Derek Manky, chief security strategist and vice president of global threat intelligence at Fortinet’s FortiGuard Labs, agrees page-mirroring is not a new tactic but certainly an effective one. He points out such mirrored sites are often included in phishing kits that are sold through the crime-as-a-service (CaaS) model

Organizations Should Take Note of Telltale Phishing Signs

A recent report from Kaspersky says that workers tend to not notice pitfalls hidden in emails devoted to corporate issues and delivery problem notifications. But Fuchs says that, as with most phishing attacks, there are some telltale signs on which organizations need to train users.

"It's important to remind employees to take two seconds and do two quick things: look at the sender address and the URL of the page," he advises. "The sender address is often amiss; that's clue one that something is off. The URL will also likely be off; that's clue two. Infusing that into everything employees do is critical."

Manky adds that any credential transactions should be done securely (HTTPS/SSL), and the certificate should be checked, as the certificate is unique and would not be mirrored.

"Of course, a site that looks completely legitimate will cause the victim to trust further — however, they should not be trusting the content rather the flow," he adds.

Manky also notes that cyber-hygiene training is a necessity for everyone in the organization, with home workers, not just organizations, being targets of cyberattacks.

"Multifactor authentication and password protection can help protect remote workers’ personal information, and knowing how to spot phishing emails and malvertising schemes will help employees avoid falling for these social engineering ploys," he says.

Phishers Adopting Sophisticated APT Tactics

Kristina Balaam, senior threat researcher of threat intelligence at Lookout, says as the general public’s awareness of phishing threats increases, threat actors seem to recognize that they need to improve their tactics to successfully compromise their targets.

"Users are becoming more discerning and aware of the risks that phishing campaigns pose to their personal and financial security," she explains. "When page-mirroring is used to help ensure a phishing page closely replicates a legitimate authentication portal, users are more likely to place trust in the Web application and miss more sophisticated indicators of compromise."

She adds that while some phishing campaigns may use incorrect branding or contain extensive grammatical errors, these more sophisticated pages may only reveal themselves through less obvious indicators, like slightly misspelled domains (that is, typosquatting) domains or missing SSL certificates.

"Phishers take what works and amplify it. If something works, they'll keep at it," Fuchs says. "Given that many of these attacks are available as downloadable 'kits,' the barrier to entry is far lower."

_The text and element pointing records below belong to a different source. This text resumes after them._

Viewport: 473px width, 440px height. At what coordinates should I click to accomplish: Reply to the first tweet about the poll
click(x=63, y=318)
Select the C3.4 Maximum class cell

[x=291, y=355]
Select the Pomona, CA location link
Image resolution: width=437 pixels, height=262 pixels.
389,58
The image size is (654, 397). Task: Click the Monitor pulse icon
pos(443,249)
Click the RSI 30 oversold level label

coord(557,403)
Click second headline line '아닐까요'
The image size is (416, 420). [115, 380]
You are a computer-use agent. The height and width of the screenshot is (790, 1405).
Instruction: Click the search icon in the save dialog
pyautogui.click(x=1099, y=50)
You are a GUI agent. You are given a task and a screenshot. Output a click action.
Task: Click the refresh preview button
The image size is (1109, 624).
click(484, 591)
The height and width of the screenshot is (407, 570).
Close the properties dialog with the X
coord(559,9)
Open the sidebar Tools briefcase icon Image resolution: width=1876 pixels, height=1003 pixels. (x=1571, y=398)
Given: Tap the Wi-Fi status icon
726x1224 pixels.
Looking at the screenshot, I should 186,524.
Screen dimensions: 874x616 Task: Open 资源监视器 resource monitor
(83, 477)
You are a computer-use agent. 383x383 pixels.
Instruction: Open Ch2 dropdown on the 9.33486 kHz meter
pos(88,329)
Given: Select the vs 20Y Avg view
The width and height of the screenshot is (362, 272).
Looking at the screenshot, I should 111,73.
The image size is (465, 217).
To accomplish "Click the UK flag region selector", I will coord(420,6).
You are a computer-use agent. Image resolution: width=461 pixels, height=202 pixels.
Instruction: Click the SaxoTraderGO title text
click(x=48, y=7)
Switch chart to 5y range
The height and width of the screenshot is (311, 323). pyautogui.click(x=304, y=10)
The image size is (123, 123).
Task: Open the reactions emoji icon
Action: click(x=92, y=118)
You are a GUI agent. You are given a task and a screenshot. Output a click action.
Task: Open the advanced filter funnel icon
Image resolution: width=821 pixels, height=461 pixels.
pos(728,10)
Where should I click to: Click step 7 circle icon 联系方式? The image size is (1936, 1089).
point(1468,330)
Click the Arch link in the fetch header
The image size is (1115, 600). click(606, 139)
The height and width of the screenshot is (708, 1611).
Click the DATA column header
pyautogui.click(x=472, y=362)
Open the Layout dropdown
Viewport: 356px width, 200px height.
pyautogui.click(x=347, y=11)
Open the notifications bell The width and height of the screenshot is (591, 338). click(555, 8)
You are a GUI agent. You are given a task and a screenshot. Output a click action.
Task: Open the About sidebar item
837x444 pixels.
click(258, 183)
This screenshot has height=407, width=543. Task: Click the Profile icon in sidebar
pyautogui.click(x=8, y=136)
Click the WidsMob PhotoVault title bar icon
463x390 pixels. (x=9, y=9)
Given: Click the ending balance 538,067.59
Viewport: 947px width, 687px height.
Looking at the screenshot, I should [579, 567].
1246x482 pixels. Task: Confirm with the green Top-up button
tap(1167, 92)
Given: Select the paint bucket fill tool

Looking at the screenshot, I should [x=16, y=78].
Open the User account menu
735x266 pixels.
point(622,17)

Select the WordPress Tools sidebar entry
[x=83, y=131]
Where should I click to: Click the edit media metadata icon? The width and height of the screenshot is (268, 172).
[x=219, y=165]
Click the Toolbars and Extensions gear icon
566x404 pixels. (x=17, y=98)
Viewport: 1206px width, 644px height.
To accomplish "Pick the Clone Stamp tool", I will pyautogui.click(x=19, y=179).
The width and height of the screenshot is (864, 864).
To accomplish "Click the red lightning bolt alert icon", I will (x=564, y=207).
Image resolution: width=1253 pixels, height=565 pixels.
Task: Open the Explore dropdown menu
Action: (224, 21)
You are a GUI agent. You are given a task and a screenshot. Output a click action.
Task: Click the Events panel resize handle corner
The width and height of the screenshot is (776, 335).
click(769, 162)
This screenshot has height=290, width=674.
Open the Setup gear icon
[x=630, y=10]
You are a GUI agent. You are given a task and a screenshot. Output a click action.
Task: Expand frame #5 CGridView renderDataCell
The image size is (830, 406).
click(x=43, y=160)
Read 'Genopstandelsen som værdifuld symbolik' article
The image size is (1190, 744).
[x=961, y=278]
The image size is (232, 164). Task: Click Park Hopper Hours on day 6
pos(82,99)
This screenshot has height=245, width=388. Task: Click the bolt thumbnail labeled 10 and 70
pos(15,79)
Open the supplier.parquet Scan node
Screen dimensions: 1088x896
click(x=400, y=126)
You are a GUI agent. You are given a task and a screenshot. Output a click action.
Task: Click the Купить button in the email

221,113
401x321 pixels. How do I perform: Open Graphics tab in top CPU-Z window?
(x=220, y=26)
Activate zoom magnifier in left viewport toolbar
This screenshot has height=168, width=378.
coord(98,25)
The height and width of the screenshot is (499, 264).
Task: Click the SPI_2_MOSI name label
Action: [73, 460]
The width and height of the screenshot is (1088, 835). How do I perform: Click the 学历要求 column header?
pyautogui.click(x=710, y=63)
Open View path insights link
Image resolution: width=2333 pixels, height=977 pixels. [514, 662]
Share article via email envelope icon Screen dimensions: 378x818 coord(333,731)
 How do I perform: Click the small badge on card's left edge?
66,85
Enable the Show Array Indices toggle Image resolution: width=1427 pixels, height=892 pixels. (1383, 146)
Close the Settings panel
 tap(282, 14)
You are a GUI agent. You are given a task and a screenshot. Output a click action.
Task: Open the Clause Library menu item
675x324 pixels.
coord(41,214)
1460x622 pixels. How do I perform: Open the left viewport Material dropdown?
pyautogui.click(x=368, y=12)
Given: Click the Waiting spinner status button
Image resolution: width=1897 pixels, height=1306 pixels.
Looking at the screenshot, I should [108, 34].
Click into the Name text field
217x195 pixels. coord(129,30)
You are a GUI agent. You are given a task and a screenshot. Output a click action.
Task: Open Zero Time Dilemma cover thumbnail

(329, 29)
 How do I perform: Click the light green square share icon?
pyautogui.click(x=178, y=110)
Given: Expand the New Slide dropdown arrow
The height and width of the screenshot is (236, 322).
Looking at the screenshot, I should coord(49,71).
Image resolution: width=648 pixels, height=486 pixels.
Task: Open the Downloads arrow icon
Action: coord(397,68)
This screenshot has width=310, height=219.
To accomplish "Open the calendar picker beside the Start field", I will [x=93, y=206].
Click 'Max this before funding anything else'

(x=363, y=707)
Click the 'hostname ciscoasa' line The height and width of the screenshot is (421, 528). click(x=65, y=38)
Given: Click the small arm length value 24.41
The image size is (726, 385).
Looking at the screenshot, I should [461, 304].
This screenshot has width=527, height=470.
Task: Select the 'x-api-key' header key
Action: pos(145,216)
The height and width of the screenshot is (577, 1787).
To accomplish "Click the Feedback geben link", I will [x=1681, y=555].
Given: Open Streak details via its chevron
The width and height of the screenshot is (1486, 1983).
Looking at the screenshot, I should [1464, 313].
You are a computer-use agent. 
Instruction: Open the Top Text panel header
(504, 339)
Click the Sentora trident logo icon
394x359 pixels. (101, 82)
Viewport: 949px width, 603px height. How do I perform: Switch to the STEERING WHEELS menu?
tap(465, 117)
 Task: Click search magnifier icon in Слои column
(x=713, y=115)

From his perspective, that means there will likely be a continued proliferation of these types of attack spread by various groups, both APT and non-APT alike. Balaam agrees and says she believes this convergence reflects a shift in the willingness of financially motivated threat actors to increase their investment in their campaigns to improve their success rates and generate a greater return on their investments.

"For IT security, this shift seems to be leading us toward a marked increase in the number of everyday users targeted by more sophisticated campaigns with TTPs previously employed primarily by APT actors," she says.

Other recent phishing campaigns from the current avalanche of attacks also show ever-greater sophistication, including the Ducktail spear-phishing campaign and a phishing kit that injects malware into legitimate WordPress sites.